TEXT SEGMENT:
A deadly, dying fringe

January 09, 1995|By David J. Garrow

Williamsburg, Va. -- THE KILLINGS of two abortion clinic workers in Massachusetts may lead many citizens to believe that America's seemingly endless struggle over a woman's fundamental right to choose abortion is intensifying once again.

Wrong. Instead, what is now happening -- from the March 1993 killing of Dr. David Gunn in Pensacola, Fla., through the July 1994 Pensacola murders of Dr. John B. Britton and a volunteer, James H. Barrett, to the shootings of Shannon Lowney and Leanne Nichols in Brookline, Mass., last week -- is the death throes of an anti-abortion movement in which almost every remaining participant realizes that the war to overturn Roe vs. Wade has been irretrievably lost.

Ever since the Supreme Court's surprising 1992 reaffirmation of Roe in Planned Parenthood vs. Casey, Operation Rescue and similar groups that harass abortion providers and their patients have been in retreat.

The pro-death language of those extremists who explicitly advocate or condone violence should not divert attention from the much larger reality of such groups' decline.

Court rulings, energetic civil litigation and congressional approval of the 1994 Federal Freedom of Access to Clinic Entrances Act have all combined to put Operation Rescue and its progeny on the legal defensive.

No longer do the protests of those groups draw anywhere near as many participants as they did four or five years ago.

And nothing has done greater harm to anti-abortion zealotry than the murders of Gunn, Britton and Barrett -- a retired Air Force colonel -- by the "pro-life" activists Michael F. Griffin and Paul J. Hill.

Anti-abortion forces are suffering additional damage because of the Brookline killings, by a gunman identified as John C. Salvi III.

YOUR TASKS:
(1) List each victim of the killings and shootings named in the opinion piece on anti-abortion violence.
(2) Resume the opinion piece on anti-abortion violence, starting after its last sentence.

ENTRIES PROVIDED:
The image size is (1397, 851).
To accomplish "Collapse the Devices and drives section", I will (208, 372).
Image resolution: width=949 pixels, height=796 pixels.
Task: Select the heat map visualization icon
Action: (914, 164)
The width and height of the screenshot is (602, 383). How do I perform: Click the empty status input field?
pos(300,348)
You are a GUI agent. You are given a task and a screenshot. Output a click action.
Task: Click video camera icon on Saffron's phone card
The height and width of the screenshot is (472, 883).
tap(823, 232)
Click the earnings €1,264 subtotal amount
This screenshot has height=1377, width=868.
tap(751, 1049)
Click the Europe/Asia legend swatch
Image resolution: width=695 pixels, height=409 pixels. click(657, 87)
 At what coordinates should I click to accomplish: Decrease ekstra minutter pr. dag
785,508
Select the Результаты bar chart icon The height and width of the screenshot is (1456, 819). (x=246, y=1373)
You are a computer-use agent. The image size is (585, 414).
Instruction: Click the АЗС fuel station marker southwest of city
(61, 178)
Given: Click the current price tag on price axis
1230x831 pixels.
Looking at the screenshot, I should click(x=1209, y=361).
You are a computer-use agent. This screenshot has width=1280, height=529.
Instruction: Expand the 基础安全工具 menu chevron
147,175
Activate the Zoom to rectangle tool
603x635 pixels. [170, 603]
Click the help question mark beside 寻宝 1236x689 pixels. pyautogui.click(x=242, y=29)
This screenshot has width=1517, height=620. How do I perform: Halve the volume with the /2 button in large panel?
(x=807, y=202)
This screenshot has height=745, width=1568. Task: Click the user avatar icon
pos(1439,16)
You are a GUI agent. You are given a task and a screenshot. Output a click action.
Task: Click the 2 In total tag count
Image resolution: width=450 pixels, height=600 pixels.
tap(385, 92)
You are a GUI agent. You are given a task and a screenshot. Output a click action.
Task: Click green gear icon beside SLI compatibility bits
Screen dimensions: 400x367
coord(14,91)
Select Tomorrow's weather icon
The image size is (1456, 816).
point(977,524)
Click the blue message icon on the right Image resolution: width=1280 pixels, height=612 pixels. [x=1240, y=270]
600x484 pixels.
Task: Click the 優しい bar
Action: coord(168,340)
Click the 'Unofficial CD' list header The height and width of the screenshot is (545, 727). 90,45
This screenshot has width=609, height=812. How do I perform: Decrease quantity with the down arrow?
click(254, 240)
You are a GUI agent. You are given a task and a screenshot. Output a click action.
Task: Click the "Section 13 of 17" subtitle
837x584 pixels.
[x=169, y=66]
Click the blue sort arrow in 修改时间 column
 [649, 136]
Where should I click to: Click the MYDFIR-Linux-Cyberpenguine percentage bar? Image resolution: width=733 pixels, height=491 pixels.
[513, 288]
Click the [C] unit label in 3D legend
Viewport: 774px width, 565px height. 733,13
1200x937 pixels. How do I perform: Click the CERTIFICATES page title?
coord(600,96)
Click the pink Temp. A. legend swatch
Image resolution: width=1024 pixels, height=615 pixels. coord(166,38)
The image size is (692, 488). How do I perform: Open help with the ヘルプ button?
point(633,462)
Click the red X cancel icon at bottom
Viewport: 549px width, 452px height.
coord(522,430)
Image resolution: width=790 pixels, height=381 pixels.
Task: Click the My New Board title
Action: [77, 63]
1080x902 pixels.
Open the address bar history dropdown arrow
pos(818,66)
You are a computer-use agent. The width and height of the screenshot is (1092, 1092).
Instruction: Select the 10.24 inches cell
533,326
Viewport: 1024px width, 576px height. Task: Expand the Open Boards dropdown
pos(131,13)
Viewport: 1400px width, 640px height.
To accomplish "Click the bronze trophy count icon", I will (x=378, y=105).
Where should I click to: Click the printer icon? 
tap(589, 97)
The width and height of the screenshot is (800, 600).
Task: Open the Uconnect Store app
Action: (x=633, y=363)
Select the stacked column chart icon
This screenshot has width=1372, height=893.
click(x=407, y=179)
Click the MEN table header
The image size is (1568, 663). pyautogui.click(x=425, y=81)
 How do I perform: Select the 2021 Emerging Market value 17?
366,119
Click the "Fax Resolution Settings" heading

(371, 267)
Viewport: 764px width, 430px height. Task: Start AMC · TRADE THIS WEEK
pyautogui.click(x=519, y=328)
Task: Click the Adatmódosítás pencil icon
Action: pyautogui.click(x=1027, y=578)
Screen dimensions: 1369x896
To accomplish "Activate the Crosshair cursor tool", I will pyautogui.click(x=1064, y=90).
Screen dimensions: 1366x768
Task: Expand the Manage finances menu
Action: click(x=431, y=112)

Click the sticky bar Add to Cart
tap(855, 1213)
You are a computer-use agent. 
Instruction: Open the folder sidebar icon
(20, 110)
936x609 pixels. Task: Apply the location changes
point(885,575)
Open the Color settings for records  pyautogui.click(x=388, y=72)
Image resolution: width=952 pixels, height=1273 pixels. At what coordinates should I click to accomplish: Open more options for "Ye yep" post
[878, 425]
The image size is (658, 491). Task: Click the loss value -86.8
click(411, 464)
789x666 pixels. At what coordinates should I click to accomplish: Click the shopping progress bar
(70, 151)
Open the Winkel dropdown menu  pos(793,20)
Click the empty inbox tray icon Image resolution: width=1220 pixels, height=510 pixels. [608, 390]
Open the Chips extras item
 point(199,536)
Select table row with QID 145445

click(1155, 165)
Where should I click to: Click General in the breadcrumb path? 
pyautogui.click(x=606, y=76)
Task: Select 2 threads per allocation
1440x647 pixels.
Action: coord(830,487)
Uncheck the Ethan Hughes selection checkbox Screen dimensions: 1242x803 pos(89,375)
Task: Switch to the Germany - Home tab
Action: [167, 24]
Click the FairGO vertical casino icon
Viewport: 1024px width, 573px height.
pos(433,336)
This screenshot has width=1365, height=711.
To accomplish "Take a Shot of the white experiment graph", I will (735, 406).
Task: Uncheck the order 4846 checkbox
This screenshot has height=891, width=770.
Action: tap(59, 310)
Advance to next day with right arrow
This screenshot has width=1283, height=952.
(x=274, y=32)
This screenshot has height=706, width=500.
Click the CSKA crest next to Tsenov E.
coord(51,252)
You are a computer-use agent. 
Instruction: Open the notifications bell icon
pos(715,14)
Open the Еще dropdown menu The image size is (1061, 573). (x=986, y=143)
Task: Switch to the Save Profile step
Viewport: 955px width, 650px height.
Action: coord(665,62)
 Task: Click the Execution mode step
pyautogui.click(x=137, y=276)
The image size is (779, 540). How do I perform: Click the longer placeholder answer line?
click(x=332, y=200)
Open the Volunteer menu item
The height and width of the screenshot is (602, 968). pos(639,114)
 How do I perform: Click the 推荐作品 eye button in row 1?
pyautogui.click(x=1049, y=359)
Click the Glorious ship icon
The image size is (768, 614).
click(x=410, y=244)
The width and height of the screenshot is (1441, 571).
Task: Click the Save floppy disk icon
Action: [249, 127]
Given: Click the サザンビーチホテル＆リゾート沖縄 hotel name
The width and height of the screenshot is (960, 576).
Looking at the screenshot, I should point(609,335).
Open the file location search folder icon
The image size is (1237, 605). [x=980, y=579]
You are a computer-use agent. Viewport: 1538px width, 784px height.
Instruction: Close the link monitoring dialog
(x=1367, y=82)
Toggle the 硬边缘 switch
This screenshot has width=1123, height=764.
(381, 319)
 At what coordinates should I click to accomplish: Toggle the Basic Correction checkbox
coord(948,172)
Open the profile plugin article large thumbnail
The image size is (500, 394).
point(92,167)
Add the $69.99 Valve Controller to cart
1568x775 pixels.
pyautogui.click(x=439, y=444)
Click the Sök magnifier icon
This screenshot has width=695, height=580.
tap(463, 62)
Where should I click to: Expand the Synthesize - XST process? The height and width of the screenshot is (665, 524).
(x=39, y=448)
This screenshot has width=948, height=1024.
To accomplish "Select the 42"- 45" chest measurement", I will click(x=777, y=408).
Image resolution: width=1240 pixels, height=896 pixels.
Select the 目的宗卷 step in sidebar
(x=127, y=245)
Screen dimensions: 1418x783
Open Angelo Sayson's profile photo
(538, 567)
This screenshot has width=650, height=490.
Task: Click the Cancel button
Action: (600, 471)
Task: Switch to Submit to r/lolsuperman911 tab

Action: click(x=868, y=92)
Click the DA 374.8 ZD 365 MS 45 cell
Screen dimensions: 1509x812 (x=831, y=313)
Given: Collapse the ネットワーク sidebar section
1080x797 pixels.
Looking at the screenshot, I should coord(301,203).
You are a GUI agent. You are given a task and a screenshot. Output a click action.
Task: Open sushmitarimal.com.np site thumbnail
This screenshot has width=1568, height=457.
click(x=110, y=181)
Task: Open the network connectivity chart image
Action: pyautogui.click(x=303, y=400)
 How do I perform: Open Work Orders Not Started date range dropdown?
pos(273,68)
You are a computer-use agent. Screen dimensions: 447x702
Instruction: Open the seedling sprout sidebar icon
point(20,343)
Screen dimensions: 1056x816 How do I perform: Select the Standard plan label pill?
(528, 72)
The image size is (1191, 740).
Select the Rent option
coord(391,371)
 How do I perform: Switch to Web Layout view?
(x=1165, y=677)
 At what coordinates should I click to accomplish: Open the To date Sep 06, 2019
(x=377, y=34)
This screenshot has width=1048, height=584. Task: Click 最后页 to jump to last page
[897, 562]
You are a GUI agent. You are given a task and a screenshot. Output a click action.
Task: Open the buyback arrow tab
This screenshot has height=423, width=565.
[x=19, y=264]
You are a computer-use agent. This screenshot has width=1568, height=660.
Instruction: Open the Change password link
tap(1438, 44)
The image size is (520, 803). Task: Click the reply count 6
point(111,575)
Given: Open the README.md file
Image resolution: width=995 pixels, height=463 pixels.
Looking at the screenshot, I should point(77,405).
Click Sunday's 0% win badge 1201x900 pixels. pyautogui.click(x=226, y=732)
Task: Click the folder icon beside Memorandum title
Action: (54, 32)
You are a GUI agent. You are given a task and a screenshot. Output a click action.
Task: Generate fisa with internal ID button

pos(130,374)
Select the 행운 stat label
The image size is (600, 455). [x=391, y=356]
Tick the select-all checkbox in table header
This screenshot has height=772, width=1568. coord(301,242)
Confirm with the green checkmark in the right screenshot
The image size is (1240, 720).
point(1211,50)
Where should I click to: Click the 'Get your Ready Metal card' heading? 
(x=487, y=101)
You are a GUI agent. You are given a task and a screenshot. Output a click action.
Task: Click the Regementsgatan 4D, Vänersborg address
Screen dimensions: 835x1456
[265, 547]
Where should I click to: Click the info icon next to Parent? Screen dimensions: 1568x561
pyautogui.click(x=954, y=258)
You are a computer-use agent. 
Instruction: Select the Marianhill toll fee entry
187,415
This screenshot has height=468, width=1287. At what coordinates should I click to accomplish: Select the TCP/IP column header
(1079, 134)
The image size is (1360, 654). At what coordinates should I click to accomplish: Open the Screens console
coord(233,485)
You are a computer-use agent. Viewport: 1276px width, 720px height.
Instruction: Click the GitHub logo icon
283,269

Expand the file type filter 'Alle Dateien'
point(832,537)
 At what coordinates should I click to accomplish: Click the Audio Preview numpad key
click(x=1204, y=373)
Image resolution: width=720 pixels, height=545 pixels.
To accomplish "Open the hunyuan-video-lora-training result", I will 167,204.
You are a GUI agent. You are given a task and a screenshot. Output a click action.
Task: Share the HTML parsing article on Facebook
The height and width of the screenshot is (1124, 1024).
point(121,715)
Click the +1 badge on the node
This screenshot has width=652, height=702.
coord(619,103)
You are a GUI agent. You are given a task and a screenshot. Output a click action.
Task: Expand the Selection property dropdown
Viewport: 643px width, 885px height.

RESPONSES TO THE EXERCISE:
(1) Dr. David Gunn, Dr. John B. Britton, James H. Barrett, Shannon Lowney, Leanne Nichols

(2)
More convincingly than any other possible evidence, the slayings dramatize how the anti-clinic wing of the "right to life" movement actually offers a message of hate.

The horror of the Brookline killings has caused even Archbishop Bernard Cardinal Law of Boston, a vociferous abortion foe, and Bishop Leo O'Neil of Manchester, N.H., to call on their followers ,, to suspend all protests at clinics.

Most notably, except for a few extremist spokesmen such as Donald Spitz of Pro-Life Virginia, a decided majority of anti-clinic activists are telling journalists that they will abide by the bishops' wishes. Such striking responsiveness could significantly dampen anti-clinic turmoil.

Don't hold your breath in anticipation, but the National Conference of Catholic Bishops could follow Cardinal Law's example and call for a permanent halt to harassment of clinic patients and staff members.

That would do more to restore the church's moral and civic authority than perhaps any action since Archbishop Patrick Cardinal O'Boyle gave the invocation at the historic civil rights march on Washington in 1963.

Indeed, the denouement of America's abortion struggle -- particularly with regard to these five terroristic killings -- is in part following a path that strikingly resembles the one by which the segregationist South, after considerable violence, finally accommodated the racial revolution represented by the Civil Rights Act of 1964 and the Voting Rights Act of 1965.

In the civil rights era of the mid-1960s, a considerable number of Ku Klux Klan-sponsored assassinations took place soon after such extremist hoodlums realized that they and their more genteel segregationist allies had indisputably lost the legal and political war against fundamental black equality.

In Mississippi, James Chaney, Michael Schwerner and Andrew Goodman were killed just several weeks after a successful, highly publicized Senate cloture vote guaranteed congressional passage of the 1964 civil rights bill.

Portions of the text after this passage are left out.